In January this year, in an attempt to bring
government expenditure under control, Bush circulated new budgetary
restrictions to all government departments for the fiscal year
starting July 2012, with strict instructions not to exceed them.
But in the event, despite significant cuts, departmental cash
demands for the coming year exceed these limits by no less than
USD150 million.
As a result the UK Foreign & Commonwealth
Office has rejected Bush's budget. It is insisting that the Cayman
government must raise extra funds through the imposition of new
taxes.
Bush has decided on two major new levies. One
is a new regulatory fee imposed on the Caymans' large hedge fund
industry. No further details are yet available on this levy.
The other, far more controversial levy is a
Community Enhancement Fee, in fact an income tax in all but name.
Employees on a work-permit and earning over USD20,000 a year will
pay a levy calculated at 10 per cent of their remuneration.
There appears to have been no consultation
with industry about this tax, and it is bound to be unpopular with
the financial and other sectors. Cayman Finance, the Cayman Islands
Tourism Association and the Chamber of Commerce have already
objected. But Bush is hoping to soften the blow by removing the
requirement that non-Caymanian employees and their employers must
each contribute 5 per cent of the employee's remuneration to a
pension fund.
Anthony Travers, the former President of
Cayman Finance and now Chair of the Cayman Islands Stock Exchange,
said the tax would cause an exodus of permit holders, and would
thus have to be increased again in due course.
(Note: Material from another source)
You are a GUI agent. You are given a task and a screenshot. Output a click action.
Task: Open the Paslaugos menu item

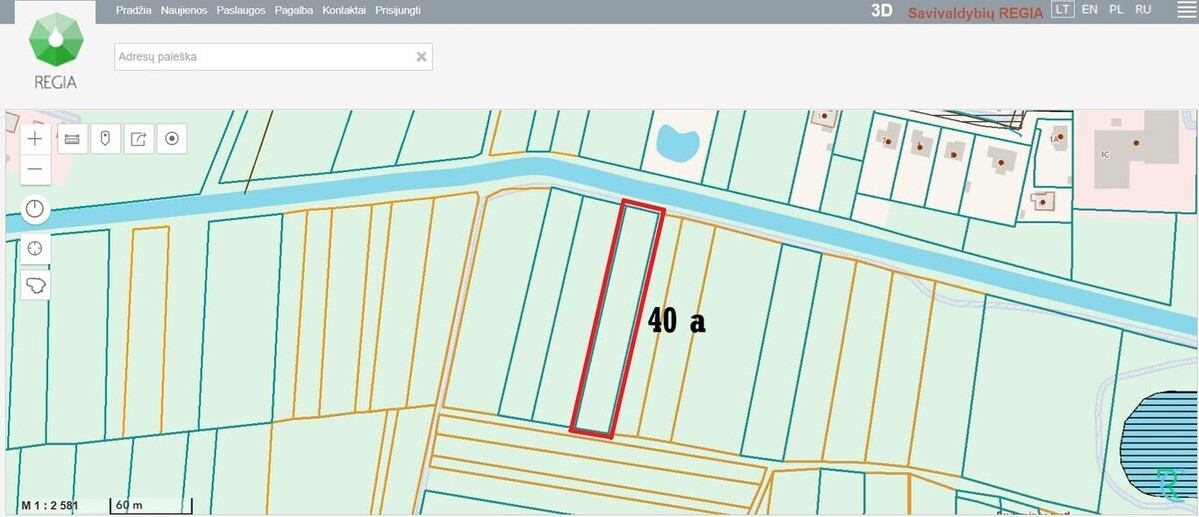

Other jurisdictions were quick to point out
the likelihood that financial talent may start to leave the Cayman
Islands if the new tax takes effect. ‘Bermuda may be looking better
and better in its battle for international business with the Cayman
Islands’, said the Bermuda Royal Gazette. Bermuda raised its own
payroll taxes to 14 per cent two years ago, which industry says led
to a ‘silent exodus’ in the insurance sector.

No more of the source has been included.